In [1]:
# Check current PyTorch installation
import torch
print(f"PyTorch version: {torch.__version__}")
print(f"CUDA available: {torch.cuda.is_available()}")
print(f"CUDA version: {torch.version.cuda if torch.cuda.is_available() else 'Not available'}")

if torch.cuda.is_available():
    print(f"Number of GPUs: {torch.cuda.device_count()}")
    for i in range(torch.cuda.device_count()):
        print(f"GPU {i}: {torch.cuda.get_device_name(i)}")
else:
    print("CUDA is not available - need to install CUDA-enabled PyTorch")

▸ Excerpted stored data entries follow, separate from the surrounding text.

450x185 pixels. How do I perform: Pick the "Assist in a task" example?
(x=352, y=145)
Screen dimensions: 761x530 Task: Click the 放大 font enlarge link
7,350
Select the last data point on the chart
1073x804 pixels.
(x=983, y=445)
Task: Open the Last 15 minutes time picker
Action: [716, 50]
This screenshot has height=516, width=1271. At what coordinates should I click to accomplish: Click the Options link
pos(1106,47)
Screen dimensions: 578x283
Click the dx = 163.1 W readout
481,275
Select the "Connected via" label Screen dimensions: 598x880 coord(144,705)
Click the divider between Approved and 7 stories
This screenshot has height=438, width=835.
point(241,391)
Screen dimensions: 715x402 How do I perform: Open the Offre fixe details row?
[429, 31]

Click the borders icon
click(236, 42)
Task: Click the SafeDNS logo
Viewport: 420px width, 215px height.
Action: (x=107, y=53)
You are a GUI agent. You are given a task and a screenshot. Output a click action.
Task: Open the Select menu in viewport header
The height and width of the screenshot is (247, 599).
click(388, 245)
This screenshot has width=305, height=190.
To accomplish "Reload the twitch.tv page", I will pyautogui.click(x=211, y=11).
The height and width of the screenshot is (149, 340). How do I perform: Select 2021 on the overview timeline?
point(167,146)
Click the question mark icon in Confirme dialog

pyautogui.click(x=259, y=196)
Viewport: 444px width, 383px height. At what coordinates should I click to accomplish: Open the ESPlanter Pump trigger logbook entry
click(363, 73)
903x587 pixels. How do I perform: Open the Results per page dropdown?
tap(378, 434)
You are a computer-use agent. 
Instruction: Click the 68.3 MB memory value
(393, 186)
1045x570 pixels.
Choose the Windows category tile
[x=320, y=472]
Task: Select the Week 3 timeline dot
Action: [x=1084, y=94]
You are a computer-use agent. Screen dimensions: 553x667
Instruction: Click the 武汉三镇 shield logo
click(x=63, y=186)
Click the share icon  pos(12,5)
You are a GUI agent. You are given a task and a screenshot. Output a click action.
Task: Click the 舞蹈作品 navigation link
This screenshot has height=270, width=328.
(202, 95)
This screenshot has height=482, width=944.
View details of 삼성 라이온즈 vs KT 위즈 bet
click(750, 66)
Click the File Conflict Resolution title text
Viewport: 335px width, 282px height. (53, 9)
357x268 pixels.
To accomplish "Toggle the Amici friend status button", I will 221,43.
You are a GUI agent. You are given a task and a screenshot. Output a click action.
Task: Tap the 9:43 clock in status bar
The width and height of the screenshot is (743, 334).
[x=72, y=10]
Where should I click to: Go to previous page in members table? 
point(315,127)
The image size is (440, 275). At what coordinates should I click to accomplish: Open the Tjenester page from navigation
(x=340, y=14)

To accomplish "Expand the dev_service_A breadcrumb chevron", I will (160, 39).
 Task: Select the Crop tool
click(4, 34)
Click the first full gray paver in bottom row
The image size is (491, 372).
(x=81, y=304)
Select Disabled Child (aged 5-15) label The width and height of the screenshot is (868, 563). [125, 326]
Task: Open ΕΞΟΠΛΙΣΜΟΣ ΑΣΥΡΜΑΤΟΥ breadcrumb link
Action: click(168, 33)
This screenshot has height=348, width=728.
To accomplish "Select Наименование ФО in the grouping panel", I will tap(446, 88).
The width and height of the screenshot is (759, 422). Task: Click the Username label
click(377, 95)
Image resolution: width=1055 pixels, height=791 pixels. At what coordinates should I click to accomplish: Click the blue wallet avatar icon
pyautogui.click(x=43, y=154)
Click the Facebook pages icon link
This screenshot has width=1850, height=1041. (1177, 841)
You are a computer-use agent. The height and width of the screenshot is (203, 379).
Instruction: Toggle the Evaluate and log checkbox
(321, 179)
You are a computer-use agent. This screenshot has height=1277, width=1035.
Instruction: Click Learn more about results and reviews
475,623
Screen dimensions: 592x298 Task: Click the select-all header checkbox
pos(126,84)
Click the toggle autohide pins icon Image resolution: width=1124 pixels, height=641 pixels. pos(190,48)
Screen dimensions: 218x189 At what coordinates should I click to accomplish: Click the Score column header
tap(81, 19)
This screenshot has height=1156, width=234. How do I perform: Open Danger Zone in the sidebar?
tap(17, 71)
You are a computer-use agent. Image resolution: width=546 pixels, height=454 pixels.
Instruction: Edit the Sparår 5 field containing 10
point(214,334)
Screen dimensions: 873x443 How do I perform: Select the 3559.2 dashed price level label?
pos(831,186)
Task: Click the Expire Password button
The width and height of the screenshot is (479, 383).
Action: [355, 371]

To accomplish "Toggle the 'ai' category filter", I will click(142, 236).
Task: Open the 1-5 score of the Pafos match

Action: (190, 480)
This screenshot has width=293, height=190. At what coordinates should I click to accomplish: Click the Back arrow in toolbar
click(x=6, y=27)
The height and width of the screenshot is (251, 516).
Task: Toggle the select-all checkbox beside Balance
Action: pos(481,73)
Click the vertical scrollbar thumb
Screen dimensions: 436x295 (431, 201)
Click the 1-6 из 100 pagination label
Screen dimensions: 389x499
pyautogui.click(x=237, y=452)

PyTorch version: 2.4.0+cpu
CUDA available: False
CUDA version: Not available
CUDA is not available - need to install CUDA-enabled PyTorch


In [None]:
# Uninstall current CPU-only PyTorch
import subprocess
import sys

print("Uninstalling CPU-only PyTorch...")
result = subprocess.run([sys.executable, '-m', 'pip', 'uninstall', 'torch', 'torchvision', 'torchaudio', '-y'], 
                       capture_output=True, text=True)
print(result.stdout)

print("\nInstalling CUDA-enabled PyTorch...")
# Install PyTorch with CUDA 12.1 support (compatible with your CUDA 12.7 driver)
result = subprocess.run([sys.executable, '-m', 'pip', 'install', 'torch', 'torchvision', 'torchaudio', 
                        '--index-url', 'https://download.pytorch.org/whl/cu121'], 
                       capture_output=True, text=True)
print(result.stdout)
if result.stderr:
    print("Errors:", result.stderr)

print("Installation complete! Please restart your kernel and run the verification cell.")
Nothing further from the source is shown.